- Passage provided:
Protea is King @Johannesburg International Flower Show

A King Protea. South Africa’s national flower. After an exhausting 16 ½-hour flight to Johannesburg, I was met in the airport with the gift of a fresh bloom.

Refreshed by the South African thoughtfulness of a King Protea “welcome”, I was reminded of the Hawaiian “aloha” tradition of greeting people with orchid leis.

Flowers express our emotions. While 11 official languages are spoken in South Africa - flowers speak all languages.

Are you a fan of protea? I am.

As a speaker and judge for the first Johannesburg International Flower Show, I was excited about working with their native protea.

The freshly-picked blooms had an amazing quality I hadn’t experienced in the US. For the first time I smelled their soft baby-powder, citrusy or honey-like scents that must be lost in transit.

What’s so special about these natural beauties?

South African Protea

A beautiful bloom from a woody shrub, the King Protea is the largest bloom of its genus. Named king because its unique petals resemble a crown. In South African tradition, the flower represents hope and change.

Producing an abundance of nectar, protea are sometimes referred to as sugarbushes though their leaves, bark and seeds are actually poisonous.

Pincushions. Banksia. Waratah. Leucadendron. Fynbos. The list goes on. There are 1,350 species in the Proteaceae plant family. They grow mostly in southern hemisphere dry regions - especially South Africa and Australia.

Fynbos or ‘fine bush’

Fynbos comes from the old Dutch words ‘fine bush’ and refers to the scrubby vegetation of the mountainous South Africa Cape region. About 70% are unique to the region.

These straggly trees and bushes survive harsh wind, sun, nutrient poor soil and little water to produce beautiful flowers every month of the year.

Thick protea stems reach far underground and contain dormant buds that not only can survive the wildfires of the region but need the intense heat to trigger new growth.

Design tip: Cut the woody stem at a sharp 45-degree angle from each side, making a pointed arrow-like point. This sharp stem-end will hold more securely in wet foam.

- Supplied information:
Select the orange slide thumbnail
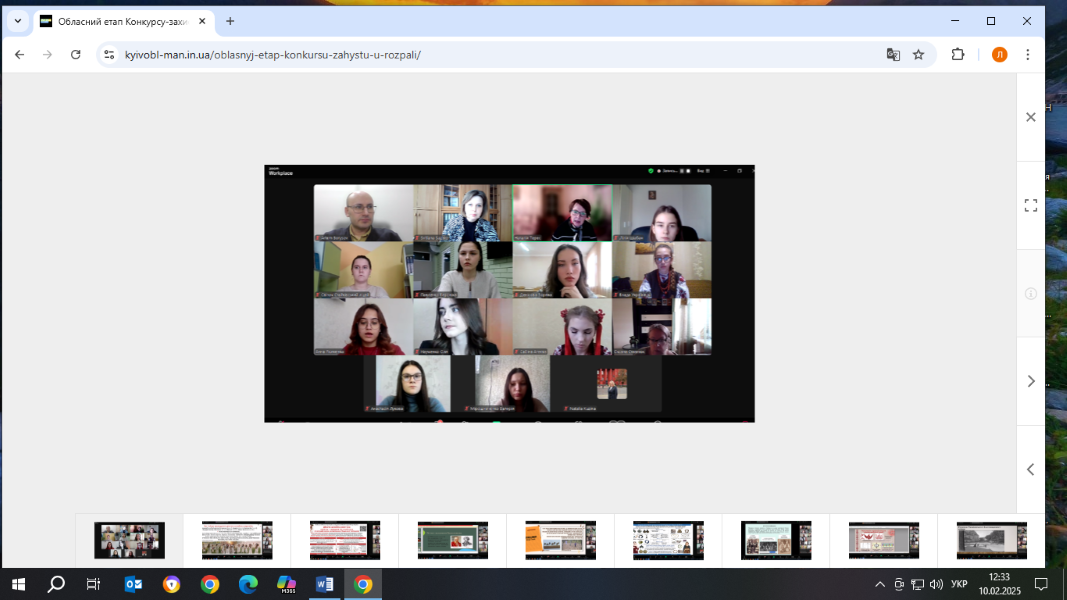The image size is (1067, 600). [560, 540]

- Problems to solve:
[1] According to the protea article, how many species are in the Proteaceae plant family?
[2] Rewrite the paragraph of the protea article that begins "A beautiful bloom from a woody shrub" as a shorter version that keeps its main facts.
The data have no role in this work.

- Results of the exercise:
[1] There are 1,350 species.

[2] The King Protea, which grows on a woody shrub, is the largest bloom of its genus. It is called king because its petals resemble a crown, and in South African tradition it represents hope and change.